A 2020 Government scrappage scheme might soon slash the cost of your new, eco-friendly, electric car by £6,000 if you recycle an old petrol/diesel in the United Kingdom, rumours suggest. Why the incentive? Because coronavirus forced the motor industry to close its showrooms so it lost thousands of sales. Note May 2020, for example. The number of new car registrations fell to 20,247 compared to 183,724 in May 2019. That was a staggering fall of 89%.
The motor industry employs thousands of people who manufacturer, market, and sell new vehicles so it wants to make amends for such loses as the virus subsides. A 2020 scrappage scheme might facilitate. Furthermore, if the motor industry performs well the economy benefits. It maximises Government tax revenue, for example.
How 2020 scrappage scheme might work
At this point, there is very little information to suggest how a scrappage scheme might work. However, there was an equivalent scheme in 2009/10 following the financial crisis. Its terms and conditions might broadly suggest what to expect. In 2009/10, you could:
scrap a car or van that weighed up to 3.5 tonnes that was registered before August 31st 1999 (assuming you had owned it for at least a year and it had valid tax, insurance, and MOT)

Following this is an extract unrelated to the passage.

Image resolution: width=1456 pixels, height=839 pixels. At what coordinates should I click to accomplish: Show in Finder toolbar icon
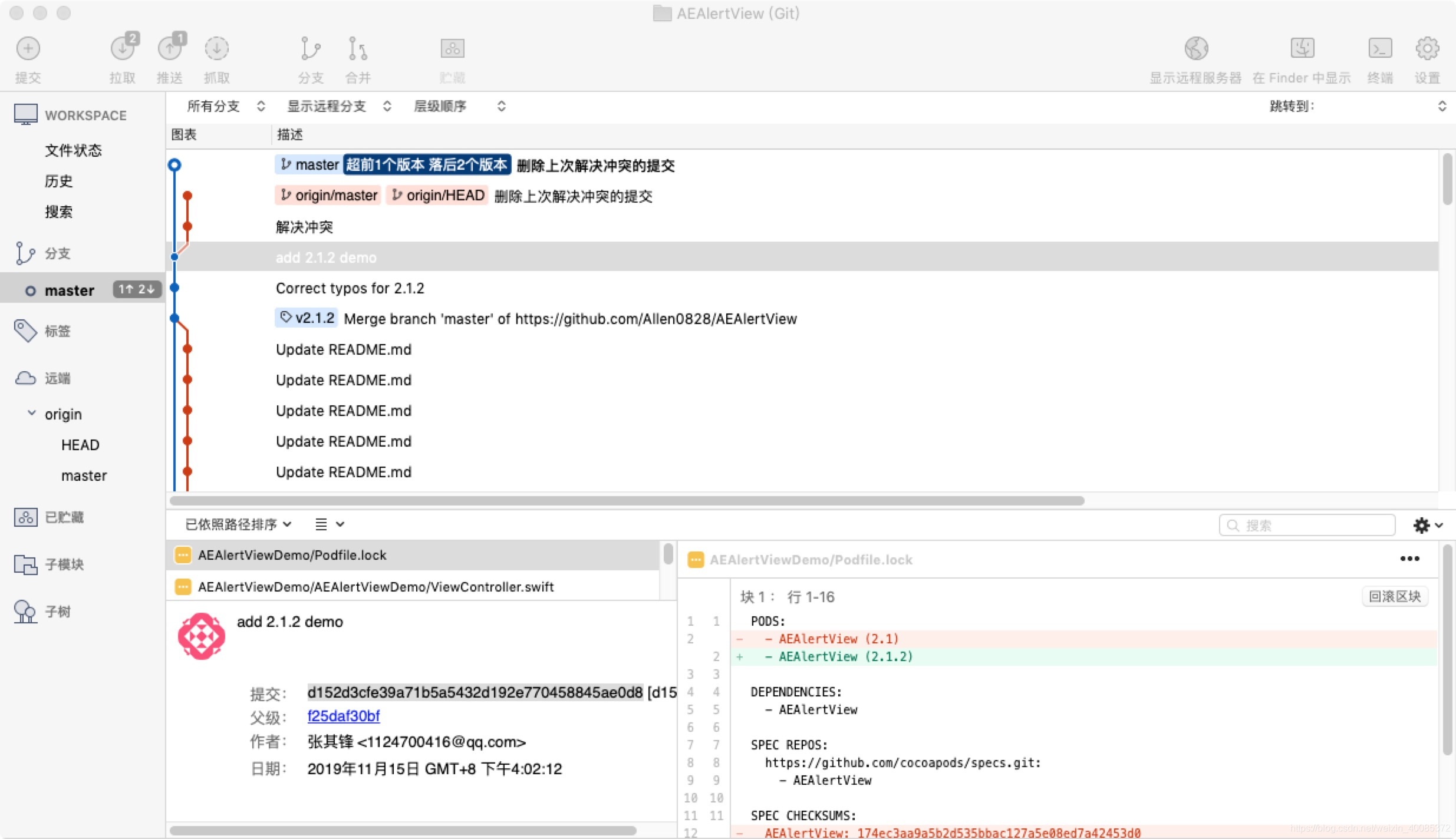coord(1302,49)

receive a £2,000 discount on virtually any brand new car (£1,000 from the Government and £1,000 from the manufacturer).
It is fair to theorise that a new scheme might have similar conditions, e.g. scrapped car must have reached a minimum age. However, there is likely to be more incentive to pick an eco-friendly, electric or hybrid replacement rather than petrol or diesel. Why? Because the Government wants to reduce air pollution.
AA President Edmund King supports the scheme. He said: ‘Offering £6,000 to swap a petrol or diesel for an electric car would be a fantastic move. At the start of the year, we said scrapping VAT on electric vehicles would be the most influential move to persuade drivers to go electric. A grant like this would be just as good and would help both car manufacturers and air quality’, Mr King argued.
Despite the benefits to the motor industry and the economy, a scrappage scheme might have its critics. Why? Because the previous scheme encouraged people to scrap solid, roadworthy cars purely because of the financial incentives. There was no rule that said they had to be worn out. Some people considered this wasteful particularly as some rare, interesting, classic vehicles fell foul.
The Government is likely to confirm the scheme’s launch in July 2020, rumours suggest.